Le présent amendement vise à créer un cadre incitatif spécifique aux matériaux biosourcés afin que les producteurs soient encouragés à concevoir des produits réemployables et à participer à l’écoconception de l’ensemble de leurs matériaux. Il cherche à réduire la production de déchets et à maximiser l’utilisation des matériaux sur plusieurs cycles de vie, tout en garantissant leur qualité technique et leur sécurité. Il s’agit également de favoriser le développement de solutions techniques et logistiques permettant un réemploi sûr et efficace des matériaux biosourcés.
Dispositif
À la première phrase de l’alinéa 2, après le mot :
« durée »,
insérer les mots :
« et participent, proportionnellement à leurs efforts, à l’écoconception et à la réemployabilité des produits mis sur le marché, en cohérence avec les objectifs de développement du réemploi et de l’écoconception prévus par la filière à responsabilité élargie du producteur des produits et matériaux du bâtiment définis par la loi n° 2020‑105 du 10 février 2020 relative à la lutte contre le gaspillage et à l’économie circulaire, »
Art. APRÈS ART. 3
• 20/02/2026
DISCUTE
Exposé des motifs
Cet amendement d’appel vise à supprimer la co-existence de plusieurs éco-organismes au sein des filières.
Il a été exprimé par plusieurs acteurs (hors producteurs) que cette mise en concurrence entraîne une réduction des moyens alloués. Les entreprises sont tentées d’adhérer à l’éco-organisme prélevant l’éco-contribution la moins élevée, et forcément moins disant pour le recyclage, réemploi et la réparation car in fine, c’est moins d’argent pour toutes les étapes de l’économie circulaire.
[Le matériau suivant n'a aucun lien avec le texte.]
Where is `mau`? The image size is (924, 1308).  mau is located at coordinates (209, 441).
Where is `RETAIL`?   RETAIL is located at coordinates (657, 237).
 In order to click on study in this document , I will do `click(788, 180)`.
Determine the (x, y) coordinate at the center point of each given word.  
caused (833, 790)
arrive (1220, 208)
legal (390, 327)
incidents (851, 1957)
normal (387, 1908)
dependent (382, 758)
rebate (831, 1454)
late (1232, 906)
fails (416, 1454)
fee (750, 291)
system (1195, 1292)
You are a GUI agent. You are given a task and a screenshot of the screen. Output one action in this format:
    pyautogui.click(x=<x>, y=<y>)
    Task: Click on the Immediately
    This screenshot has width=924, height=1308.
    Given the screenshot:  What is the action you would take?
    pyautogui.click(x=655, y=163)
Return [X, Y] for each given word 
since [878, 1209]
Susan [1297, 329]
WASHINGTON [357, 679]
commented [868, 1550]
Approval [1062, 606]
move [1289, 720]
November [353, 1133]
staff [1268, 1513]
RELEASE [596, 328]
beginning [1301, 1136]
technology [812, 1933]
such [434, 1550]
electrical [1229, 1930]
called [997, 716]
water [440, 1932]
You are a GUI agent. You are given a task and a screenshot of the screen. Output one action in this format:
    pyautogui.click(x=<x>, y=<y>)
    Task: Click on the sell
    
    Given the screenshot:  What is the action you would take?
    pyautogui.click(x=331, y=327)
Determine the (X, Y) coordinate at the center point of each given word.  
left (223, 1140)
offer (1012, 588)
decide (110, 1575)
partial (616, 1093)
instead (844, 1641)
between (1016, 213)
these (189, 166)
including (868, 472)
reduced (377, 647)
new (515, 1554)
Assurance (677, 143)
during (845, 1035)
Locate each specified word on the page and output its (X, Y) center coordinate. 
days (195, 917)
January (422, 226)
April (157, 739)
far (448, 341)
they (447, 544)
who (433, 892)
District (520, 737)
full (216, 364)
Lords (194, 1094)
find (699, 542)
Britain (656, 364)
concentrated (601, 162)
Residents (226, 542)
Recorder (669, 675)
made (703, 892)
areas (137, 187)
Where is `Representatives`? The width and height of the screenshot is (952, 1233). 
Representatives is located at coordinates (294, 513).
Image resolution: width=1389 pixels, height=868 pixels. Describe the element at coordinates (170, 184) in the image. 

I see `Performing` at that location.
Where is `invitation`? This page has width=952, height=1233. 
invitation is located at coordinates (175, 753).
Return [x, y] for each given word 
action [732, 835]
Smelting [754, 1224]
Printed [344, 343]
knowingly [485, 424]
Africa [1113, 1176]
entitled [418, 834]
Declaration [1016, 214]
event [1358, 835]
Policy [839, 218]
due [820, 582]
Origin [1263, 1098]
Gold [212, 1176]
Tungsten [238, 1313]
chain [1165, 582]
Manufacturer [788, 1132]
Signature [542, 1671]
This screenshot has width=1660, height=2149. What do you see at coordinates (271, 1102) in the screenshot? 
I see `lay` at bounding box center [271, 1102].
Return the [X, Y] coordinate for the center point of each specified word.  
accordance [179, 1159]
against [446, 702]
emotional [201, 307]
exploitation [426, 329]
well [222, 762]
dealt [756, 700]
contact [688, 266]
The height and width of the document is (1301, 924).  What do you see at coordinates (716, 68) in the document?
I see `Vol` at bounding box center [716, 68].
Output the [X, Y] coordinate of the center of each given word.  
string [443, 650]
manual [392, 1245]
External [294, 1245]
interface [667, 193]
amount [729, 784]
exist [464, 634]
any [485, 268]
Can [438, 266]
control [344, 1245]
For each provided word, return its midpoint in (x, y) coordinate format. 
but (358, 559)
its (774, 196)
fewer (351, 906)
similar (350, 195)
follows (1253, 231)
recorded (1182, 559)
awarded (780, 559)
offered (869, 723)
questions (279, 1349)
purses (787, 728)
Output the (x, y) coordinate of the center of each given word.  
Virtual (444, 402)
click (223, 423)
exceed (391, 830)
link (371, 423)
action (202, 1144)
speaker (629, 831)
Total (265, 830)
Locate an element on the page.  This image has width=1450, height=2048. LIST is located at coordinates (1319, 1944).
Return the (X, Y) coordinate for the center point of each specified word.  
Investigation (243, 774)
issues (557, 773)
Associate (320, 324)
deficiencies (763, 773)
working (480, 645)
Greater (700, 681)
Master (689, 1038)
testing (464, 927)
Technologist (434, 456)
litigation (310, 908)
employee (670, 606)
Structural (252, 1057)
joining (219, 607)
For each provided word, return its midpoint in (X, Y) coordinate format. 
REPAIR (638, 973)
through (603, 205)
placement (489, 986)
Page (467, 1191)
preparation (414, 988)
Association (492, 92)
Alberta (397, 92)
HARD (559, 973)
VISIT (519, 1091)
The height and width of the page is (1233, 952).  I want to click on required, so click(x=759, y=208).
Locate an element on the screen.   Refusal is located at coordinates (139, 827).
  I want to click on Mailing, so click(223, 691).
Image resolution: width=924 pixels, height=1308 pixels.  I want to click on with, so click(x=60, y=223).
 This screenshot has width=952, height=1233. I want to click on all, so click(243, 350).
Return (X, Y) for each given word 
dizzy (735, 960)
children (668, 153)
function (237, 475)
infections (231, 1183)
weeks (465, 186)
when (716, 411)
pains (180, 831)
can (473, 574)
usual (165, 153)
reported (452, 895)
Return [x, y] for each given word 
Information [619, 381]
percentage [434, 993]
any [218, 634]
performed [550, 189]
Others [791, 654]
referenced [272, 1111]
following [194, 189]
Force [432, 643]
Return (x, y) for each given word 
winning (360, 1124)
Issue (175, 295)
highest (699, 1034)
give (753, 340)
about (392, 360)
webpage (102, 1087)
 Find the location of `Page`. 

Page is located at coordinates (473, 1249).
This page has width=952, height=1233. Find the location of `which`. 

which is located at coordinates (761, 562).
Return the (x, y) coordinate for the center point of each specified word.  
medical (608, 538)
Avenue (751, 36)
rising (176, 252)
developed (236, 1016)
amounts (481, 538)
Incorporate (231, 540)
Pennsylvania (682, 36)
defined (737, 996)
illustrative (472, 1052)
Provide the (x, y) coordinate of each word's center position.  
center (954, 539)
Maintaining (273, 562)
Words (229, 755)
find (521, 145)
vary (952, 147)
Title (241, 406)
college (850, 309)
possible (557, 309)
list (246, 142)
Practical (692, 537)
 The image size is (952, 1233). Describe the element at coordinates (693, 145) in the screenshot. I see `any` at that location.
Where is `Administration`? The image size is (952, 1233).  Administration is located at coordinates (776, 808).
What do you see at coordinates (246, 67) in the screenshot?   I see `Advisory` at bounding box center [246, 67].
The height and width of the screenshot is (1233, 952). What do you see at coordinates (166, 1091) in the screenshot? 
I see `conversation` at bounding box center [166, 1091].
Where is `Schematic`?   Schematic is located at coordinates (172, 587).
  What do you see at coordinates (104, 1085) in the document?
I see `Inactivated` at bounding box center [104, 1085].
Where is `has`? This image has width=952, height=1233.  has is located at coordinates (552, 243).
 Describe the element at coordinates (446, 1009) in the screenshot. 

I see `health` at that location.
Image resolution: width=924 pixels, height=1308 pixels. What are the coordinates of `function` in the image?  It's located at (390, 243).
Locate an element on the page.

En Allemagne, l’arrivée de la concurrence a occasionné une baisse de qualité de la collecte.
Au regard de ces résultats, l’Autriche s’est laissée, à l’inverse, cinq ans pour préparer l’arrivée de la concurrence. Elle s’est dotée de règles claires, d’un niveau élevé de transparence et de supervision et d’un audit indépendant, tous ces critères aujourd’hui évalués comme défaillants lors des multiples auditions organisées à l’Assemblée nationale notamment.
L’établissement d’un éco-organisme unique par filière nécessite en parallèle la mise en place d’une éco-contribution non pas laissée à la main de l’éco-organisme dont les producteurs seuls siègent aux instances de gouvernance, mais décidée par une entité nationale loin de tout conflit d’intérêts.
Dispositif
Le dernier alinéa du II de l’article L. 541‑10 du code de l’environnement est complété par les mots :
« , à l’exception de la filière des produits et matériaux de construction du secteur du bâtiment pour laquelle un éco-organisme unique est agréé ».